HANSAnd I think it's very similar.
ALLENDEYeah.
HANSAnd I was probably the only white person being allowed to be there, but it was quite an experience. My question to you is, since it looks like it's such a wonderful novel you have, do you have any intentions to have that in a -- made in a movie? Have you any offers to have it as a movie?
ALLENDEWell, thank you. I have options for several of my books. And I have not signed the contracts because, now, Hollywood wants the rights for everything, for perpetuity, for the universe, not only for the planet, for the universe, for their existing technology and for the technology to be invented, and also they want the copyright of the characters.
REHMOh, my goodness.
ALLENDESo I cannot use my own characters again without paying Hollywood. So we have a lawyer specialist in these things and agents and people dealing with it. For this book in particular, I don't have an option, and it just came out in English. And I don't know if someone would be interested.
REHMBut it's going to take a lot for you to hand over.
ALLENDEMy characters -- never.
REHMExactly.
ALLENDEYou think I would give away, Zarite? Never.
REHMOf course not. You are now an American citizen.
ALLENDEYes.
REHMHas that changed the way you think and write?
ALLENDEIt has changed my life. I came to the United States as a visitor first in a book tour. I fell in lust with an American man, who was introduced to me as the last heterosexual bachelor in San Francisco, and I spent a week with him. Then I stayed and stayed. And three months later, I ran out of a visa. So I said, you have to marry me. And he said, oh, no, I have to think about it. And I said, okay, you have until tomorrow at noon. And then the next day at 11:45, he said okay, I'll marry you. And we've been married for 23 happy years.

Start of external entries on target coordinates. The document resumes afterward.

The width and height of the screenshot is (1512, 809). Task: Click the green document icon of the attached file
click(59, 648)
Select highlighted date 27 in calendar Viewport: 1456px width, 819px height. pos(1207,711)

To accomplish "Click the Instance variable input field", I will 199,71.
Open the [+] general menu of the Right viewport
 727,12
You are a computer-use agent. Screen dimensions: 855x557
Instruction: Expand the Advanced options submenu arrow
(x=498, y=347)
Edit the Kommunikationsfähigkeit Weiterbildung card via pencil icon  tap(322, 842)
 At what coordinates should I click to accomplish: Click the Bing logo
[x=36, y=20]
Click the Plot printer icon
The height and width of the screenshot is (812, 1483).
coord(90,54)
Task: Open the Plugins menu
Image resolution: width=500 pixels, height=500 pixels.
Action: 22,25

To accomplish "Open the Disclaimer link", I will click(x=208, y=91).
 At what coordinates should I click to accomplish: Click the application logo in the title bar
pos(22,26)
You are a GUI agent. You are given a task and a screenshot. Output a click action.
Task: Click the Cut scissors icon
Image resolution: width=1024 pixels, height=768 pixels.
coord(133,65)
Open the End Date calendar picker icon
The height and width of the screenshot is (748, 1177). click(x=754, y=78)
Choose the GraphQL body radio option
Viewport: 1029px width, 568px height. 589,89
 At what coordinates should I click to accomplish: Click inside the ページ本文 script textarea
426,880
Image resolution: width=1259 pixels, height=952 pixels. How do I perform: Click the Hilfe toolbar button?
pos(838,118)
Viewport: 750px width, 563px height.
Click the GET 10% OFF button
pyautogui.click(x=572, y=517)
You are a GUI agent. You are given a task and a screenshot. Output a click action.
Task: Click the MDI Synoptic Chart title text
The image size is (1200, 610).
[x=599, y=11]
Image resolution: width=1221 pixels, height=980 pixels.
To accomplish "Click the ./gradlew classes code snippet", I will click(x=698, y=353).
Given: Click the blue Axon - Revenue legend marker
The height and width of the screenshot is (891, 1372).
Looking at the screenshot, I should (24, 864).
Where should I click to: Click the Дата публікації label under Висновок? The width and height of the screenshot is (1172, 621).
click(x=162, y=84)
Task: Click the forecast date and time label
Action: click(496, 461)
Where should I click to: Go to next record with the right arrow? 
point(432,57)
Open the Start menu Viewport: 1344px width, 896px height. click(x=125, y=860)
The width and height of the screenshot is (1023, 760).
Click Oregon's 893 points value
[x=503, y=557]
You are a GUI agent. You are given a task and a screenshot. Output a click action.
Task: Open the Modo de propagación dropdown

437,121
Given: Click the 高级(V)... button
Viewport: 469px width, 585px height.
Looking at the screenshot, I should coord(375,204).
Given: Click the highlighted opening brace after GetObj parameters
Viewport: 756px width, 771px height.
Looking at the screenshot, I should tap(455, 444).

ALLENDEAnd, of course, he changed my life when I became an American citizen because I am -- I feel that I -- this country has given me a lot.
REHMHmm.
ALLENDEIt has given me love, first of all, and it has given me a place, a land that is mine. I'm very critical, and I'm very engaged. And I participate in politics. I have a foundation that does work in this country, and I feel that I have a voice. I'm unable to shut up. With the things that I don't like, I say. And before I didn't feel that I could because I was a visitor. I was a guest. Now, I belong here.
REHMYou do, indeed. And I'm glad you're here, Isabel.
ALLENDEThank you, Diane.
REHMIsabel Allende, and she is, of course, the author of nine novels, a collection of stories, four memoirs and a trilogy of children's novels. Her new historical novel is titled, "Island Beneath the Sea." Thank you so much.
ALLENDEThank you, Diane.
REHMAnd thanks for listening, all. I'll be off for the next few days, going to Boston for Grandparents Day. Thanks for listening, all. I'm Diane Rehm.